Usai ditaklukkannya Yerusalem, kebanyakan tentara salib menganggap bahwa peziarahan mereka telah selesai dan saatnya kembali ke kampung halaman. Hanya 300 kesatria dan 2.000 infanteri yang tetap tinggal untuk menjaga Palestina. Berkat dukungan dari para kesatria Lorraine, Godfrey ditunjuk sebagai penguasa Yerusalem, menghalangi penunjukan Raymond. Ketika Godfrey wafat setahun kemudian, para kesatria Lorraine berupaya menggagalkan rencana Dagobert dari Pisa, legatus kepausan di Yerusalem, yang ingin menjadikan Yerusalem sebagai negara teokrasi. Sebaliknya, mereka menobatkan Baldwin sebagai raja Latin pertama Yerusalem. Bohemond kembali ke Eropa dan kelak ikut berperang melawan Bizantium di Italia, tetapi pasukannya kalah pada tahun 1108 di Dyrrhachium. Setelah kematian Raymond, penerusnya berhasil merebut Kepangeranan Tripoli pada tahun 1109 dengan dukungan dari Genoa. Hubungan antara negara-negara tentara salib yang baru berdiri, yakni Kepangeranan Edessa dan Kepangeranan Antiokhia, cukup rumit. Keduanya berperang bersama ketika tentara salib mengalami kekalahan dalam Pertempuran Harran tahun 1104, tetapi Antiokhia menyatakan diri sebagai penguasa mutlak dan menghalangi kembali berkuasanya Baldwin II setelah ia ditangkap dalam pertempuran tersebut. Kaum Franka turut ikut campur dalam perpolitikan di Timur Dekat, sehingga umat Muslim dan Kristen sering kali terlibat perseteruan. Perluasan wilayah Antiokhia berakhir pada tahun 1119 setelah kalah telak oleh Turki dalam Pertempuran Ager Sanguinis.
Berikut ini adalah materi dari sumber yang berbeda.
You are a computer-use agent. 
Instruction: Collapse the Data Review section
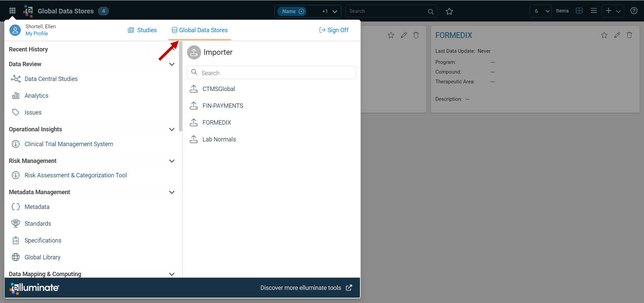(x=172, y=64)
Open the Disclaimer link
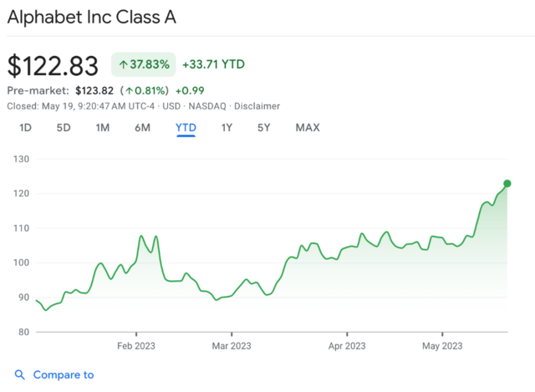535x392 pixels. point(257,106)
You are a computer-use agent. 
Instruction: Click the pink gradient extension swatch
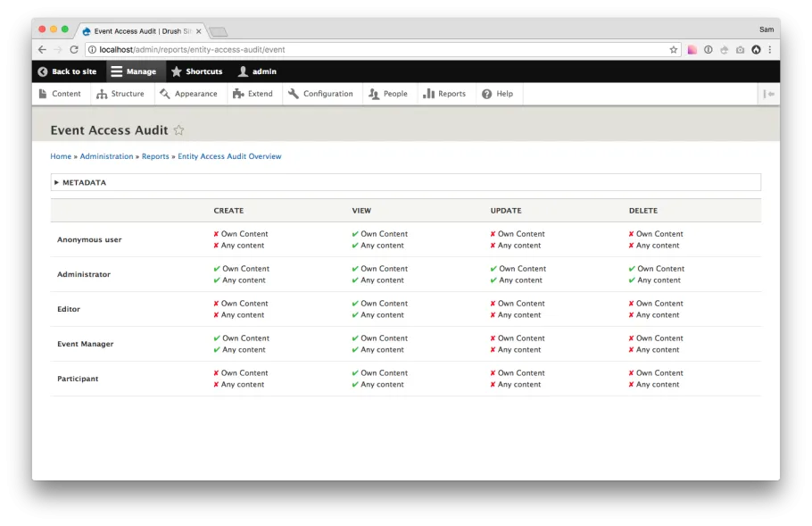[x=692, y=50]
Banyak prajurit yang harus pulang sebelum mencapai Yerusalem, dan banyak pula yang bahkan tidak ikut berperang sama sekali. Tatkala kabar kemenangan tentara salib terdengar sampai ke Eropa, orang-orang tersebut dicemooh dan diejek oleh keluarganya atau dikucilkan oleh gereja.[133] Tentara salib yang ikut berperang dan kembali ke kampung halamannya di Eropa Barat diperlakukan bak pahlawan. Robert II dari Flandria dijuluki Hierosolymitanus (orang Yerusalem) berkat keberhasilannya merebut Yerusalem. Perang Salib 1101 kembali diikuti oleh Stephen dari Blois dan Hugh dari Vermandois, keduanya tidak berhasil tiba di Yerusalem saat Perang Salib Pertama. Bala tentara salib 1101 hampir dilumpuhkan di Asia Kecil oleh Seljuk, tetapi prajurit yang selamat kelak membantu mempertahankan kerajaan setelah tiba di Yerusalem.[134]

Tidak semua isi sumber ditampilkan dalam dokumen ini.